In India, the line dividing Nature from Culture isn’t always clear. In contrast to Europe, the cat, in India, is neither entirely a domestic nor a wild animal; there is an intermediary space in our society, occupied by scavengers and parasites, and it’s this semi-official, parallel space that the cat inhabits. It’s also a space inhabited, in India, by certain paradoxical figures of authority, who are at once appeased for their power and reviled in private: the Brahmin priest, for example, and, increasingly, a certain type of politician. Western modernity is all about doing away with this intermediary parasitic space; its elimination, however, is accompanied by an anxiety about whether the socialization which comes with modernity is a good or a bad thing, and the cat is often at the centre of this anxiety.

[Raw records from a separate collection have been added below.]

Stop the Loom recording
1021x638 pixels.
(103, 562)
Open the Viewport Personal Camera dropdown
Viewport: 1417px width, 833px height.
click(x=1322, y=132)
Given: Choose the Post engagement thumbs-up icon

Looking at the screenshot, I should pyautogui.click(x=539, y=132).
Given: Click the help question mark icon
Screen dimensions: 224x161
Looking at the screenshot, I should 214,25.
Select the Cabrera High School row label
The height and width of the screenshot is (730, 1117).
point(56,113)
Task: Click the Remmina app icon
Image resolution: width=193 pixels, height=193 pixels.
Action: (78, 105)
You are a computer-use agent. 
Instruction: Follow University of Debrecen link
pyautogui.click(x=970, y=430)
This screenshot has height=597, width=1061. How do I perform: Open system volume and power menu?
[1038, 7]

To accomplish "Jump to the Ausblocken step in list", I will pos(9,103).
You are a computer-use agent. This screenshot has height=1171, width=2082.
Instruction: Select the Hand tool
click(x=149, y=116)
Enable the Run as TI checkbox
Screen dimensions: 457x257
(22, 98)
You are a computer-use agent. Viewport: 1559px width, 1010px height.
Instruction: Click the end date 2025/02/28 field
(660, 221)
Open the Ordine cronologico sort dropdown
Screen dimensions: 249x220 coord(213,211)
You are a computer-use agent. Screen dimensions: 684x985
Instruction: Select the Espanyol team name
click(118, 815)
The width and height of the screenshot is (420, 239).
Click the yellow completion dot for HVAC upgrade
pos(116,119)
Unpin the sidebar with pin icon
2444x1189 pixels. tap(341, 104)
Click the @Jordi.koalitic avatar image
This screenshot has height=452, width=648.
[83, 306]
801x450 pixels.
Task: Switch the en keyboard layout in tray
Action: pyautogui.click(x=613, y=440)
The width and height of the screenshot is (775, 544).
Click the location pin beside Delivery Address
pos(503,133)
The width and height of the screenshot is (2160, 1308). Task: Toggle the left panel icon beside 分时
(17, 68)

In Indian modernity, this intermediary space has been kept alive, and even given a political function. Those great chroniclers of our emergent democracy, the Kalighat patuas, appeared to realise this, and, to commemorate and record the fact, painted full-length portraits of a cat with a stolen tiger-prawn in its mouth. It is a deeply political picture: it presages the fact that our democracy would be less about the politics of right and wrong, or of substance, than of survival; that the politician would be partly a parodic figure. Not the official, recognised, and educated figureheads and sources of politics, but the surreptitious snatching of the initiative by the parasitic that the cat with the tiger-prawn represents – this, the pat seems to say, is the form and shape of our democracy. The cat prowls about in the nation’s dream-consciousness as that elusive, partially shunned, but ever-present initiative to enfranchisement.